Forfeiting Property Rights in the Name of Fighting Crime?

In the name of fighting crime, both state and local governments seize Americans’ personal cash and private property, even when the citizens are never charged with anything. ...
Jack Kenny

May 22, 2013 started out as a peaceful, quiet day for Carole Hinders, the proprietor for nearly 40 years of Mrs. Lady’s Mexican Food in Spirit Lake, Iowa. She had just finished breakfast with her grandchildren and was about to start a crossword puzzle when there came a knock on the door. She opened it and found two men standing there with some news about her bank account.

“It was two IRS agents who then told me that they had closed my business bank account and had seized all my money which was almost $33,000 dollars,” Hinders said. Hinders does not take credit cards at her restaurant and, unwilling for security reasons to let cash receipts accumulate, she was accustomed to making frequent cash deposits at her bank. That left her vulnerable to a government-created “Catch-22.” Congress in 1970 passed the Bank Secrecy Act, requiring banks to report transactions of $10,000 or more to assist government investigators in the tracking down of foreign or drug-related money-laundering operations.

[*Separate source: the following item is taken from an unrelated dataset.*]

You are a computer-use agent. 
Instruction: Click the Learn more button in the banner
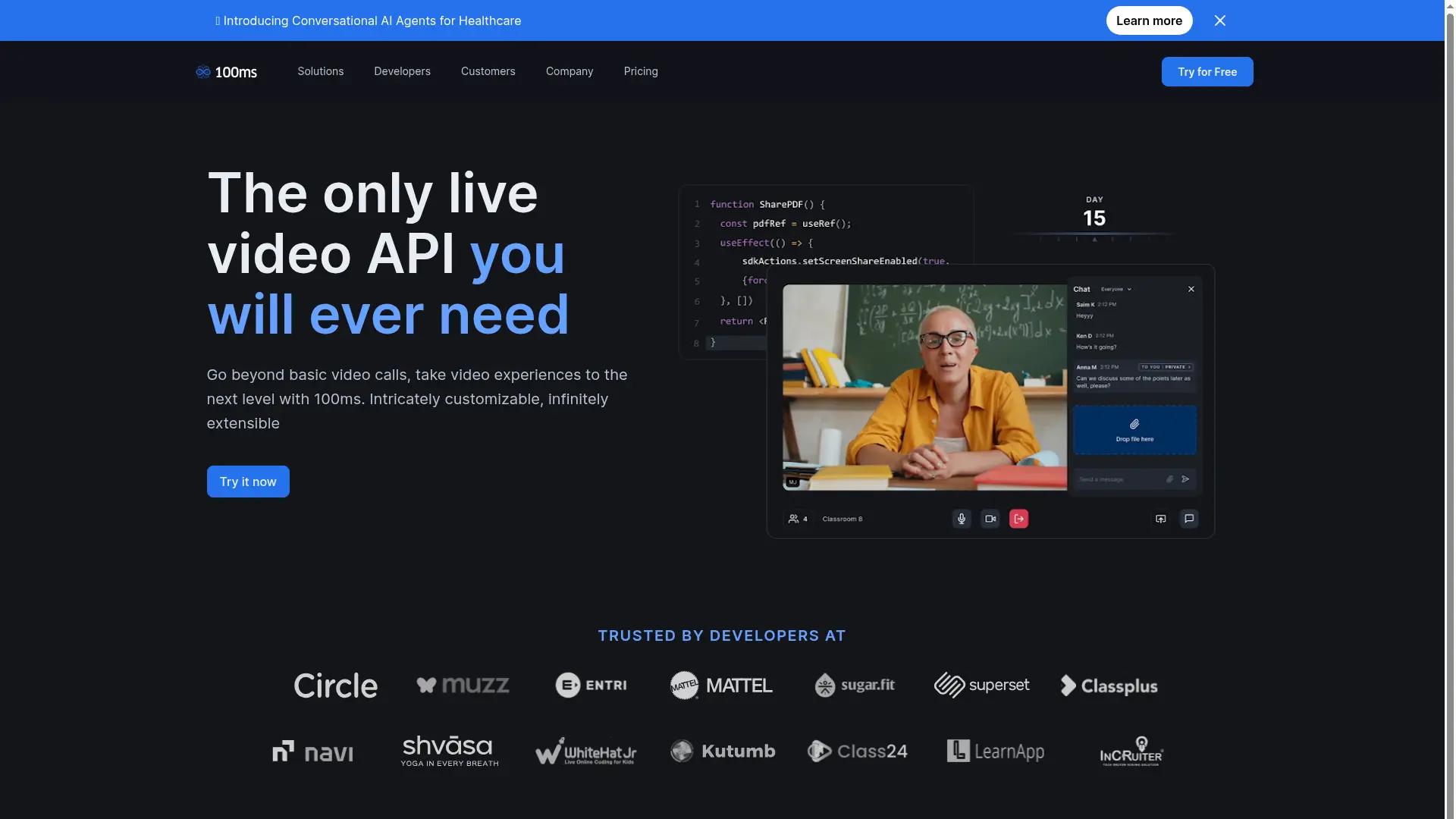(x=1148, y=20)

In the mid-’80s, Congress made it a felony to break down deposits into smaller amounts in order to evade the reporting requirement, a crime called “structuring.” So if you deposit $10,000 or more, you’re a suspect. If you make a series of deposits of less than $10,000, you could be a felon. But in the practice known as civil asset forfeiture, the government may keep your property without charging, much less convicting, you of any crime. Unlike criminal forfeiture, in which the loss of property is contingent on the owner’s conviction of a crime, in civil forfeiture it is the property itself that is “accused” of involvement in criminal activity, and it is up to the owner to prove the taking was wrong. Or in the words of attorney Scott Bullock of the Institute for Justice (IJ), the legal assistance group representing Hinders, “Welcome to the down-is-up and white-is-black world of civil forfeiture.”